Contamination of surface waters by faecal material (which may contain many pathogens) represents a significant health risk to exposed humans and animals. The main pathways of exposure to contaminated water are related to the use of surface waters for drinking water production, recreation, and irrigation. The most frequently encountered pathogens in contaminated surface waters are the enteric pathogens.
However, the detection and isolation of enteric pathogens are expensive and time-consuming. That is why analysts use coliforms and enterococci as indicators instead. Coliforms are considered to be the backbone of faecal pollution monitoring. These are also the most used indicator organisms. Within this group, Escherichia coli is especially valuable. It is the most abundant among the coliforms which constitute the intestinal flora of warm-blooded animals. Besides the coliforms, enterococci are also commonly employed in water quality assessment. This group is represented mainly by Streptococcus faecali and S. faecium.

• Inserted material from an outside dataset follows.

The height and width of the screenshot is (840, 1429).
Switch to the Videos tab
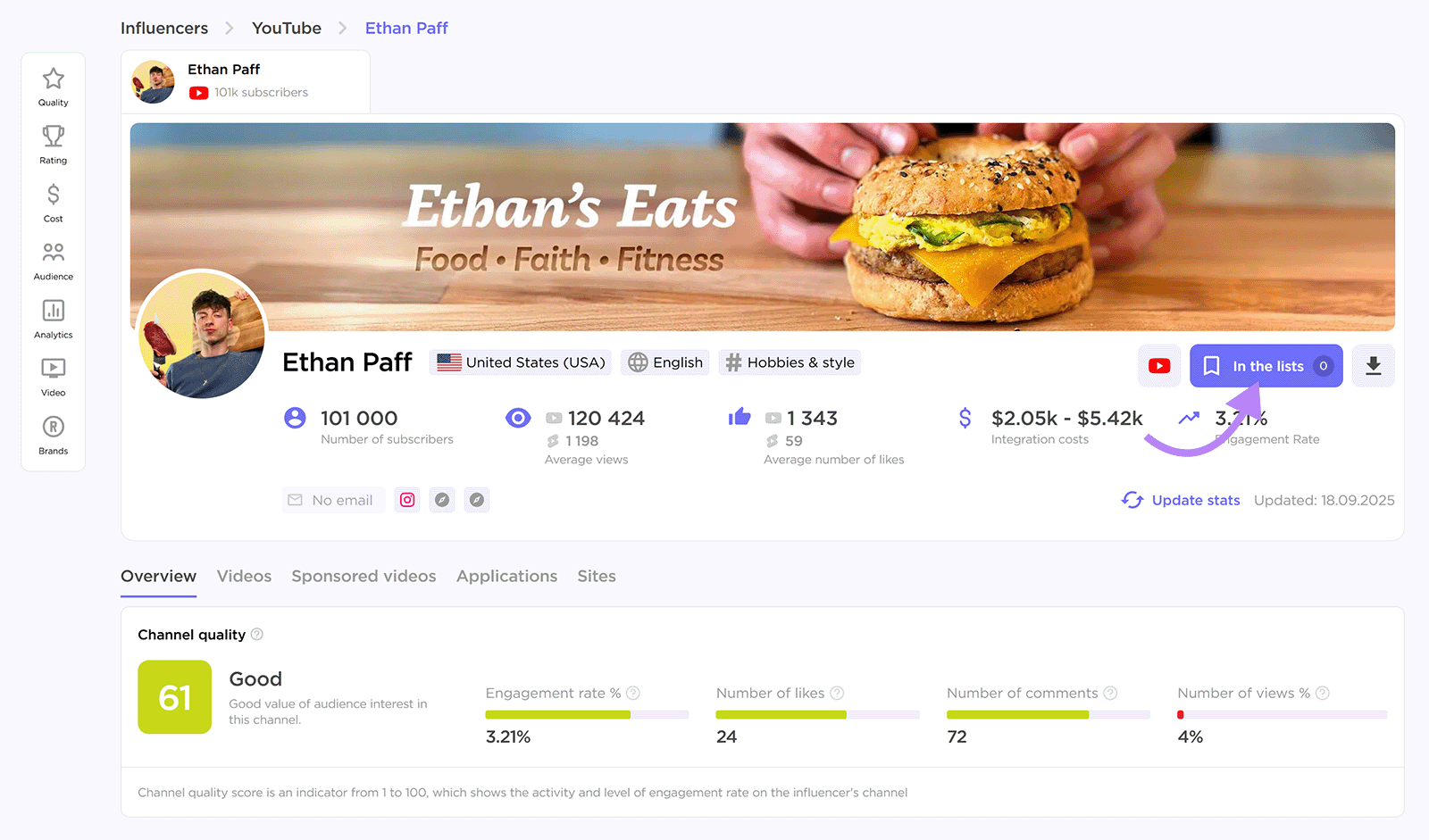coord(244,576)
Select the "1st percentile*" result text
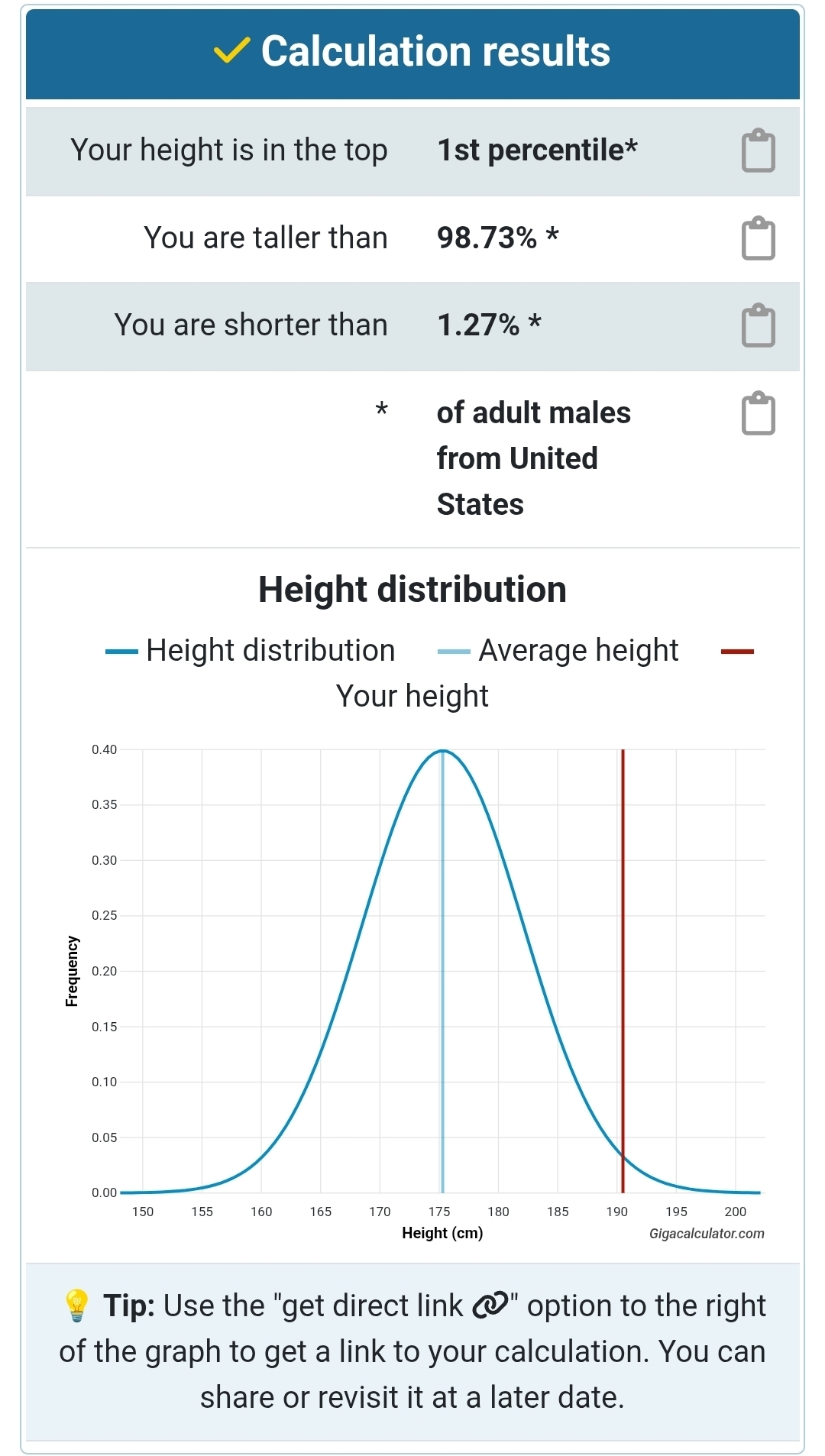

For both the detection of coliforms and enterococci, water sampling should be done in pre-sterilized bottles with 250mL minimum volume. For surface waters, it should be done 30 cm below the water’s surface and with the neck turned against the current. Samples should be kept refrigerated and protected from sunlight before analysis.
For the quantification of bacteria in water, two approaches are generally used. These are the membrane filtration (MF) and the most probable number (MPN). Both approaches are based on biochemical enzyme-substrate reactions which enable detection of the members of a target group.
Detection of the coliforms is based on the activity of the enzyme β –galactosidase which plays a significant role in the fermentation of lactose. Similarly, enterococci are detected through the activity of β –glucuronidase. Methods for the detection of faecal indicators are standardized (ISO 9308-1 and 9308-2 for E. coli; ISO 7899-1 and 7899-2 for enterococci). In the European Union, water quality monitoring is mandated by the Bathing Water Directive 2006/7/EC, the Drinking Water Directive 98/83/EC, and the Urban Wastewater Treatment Directive 91/271/EEC.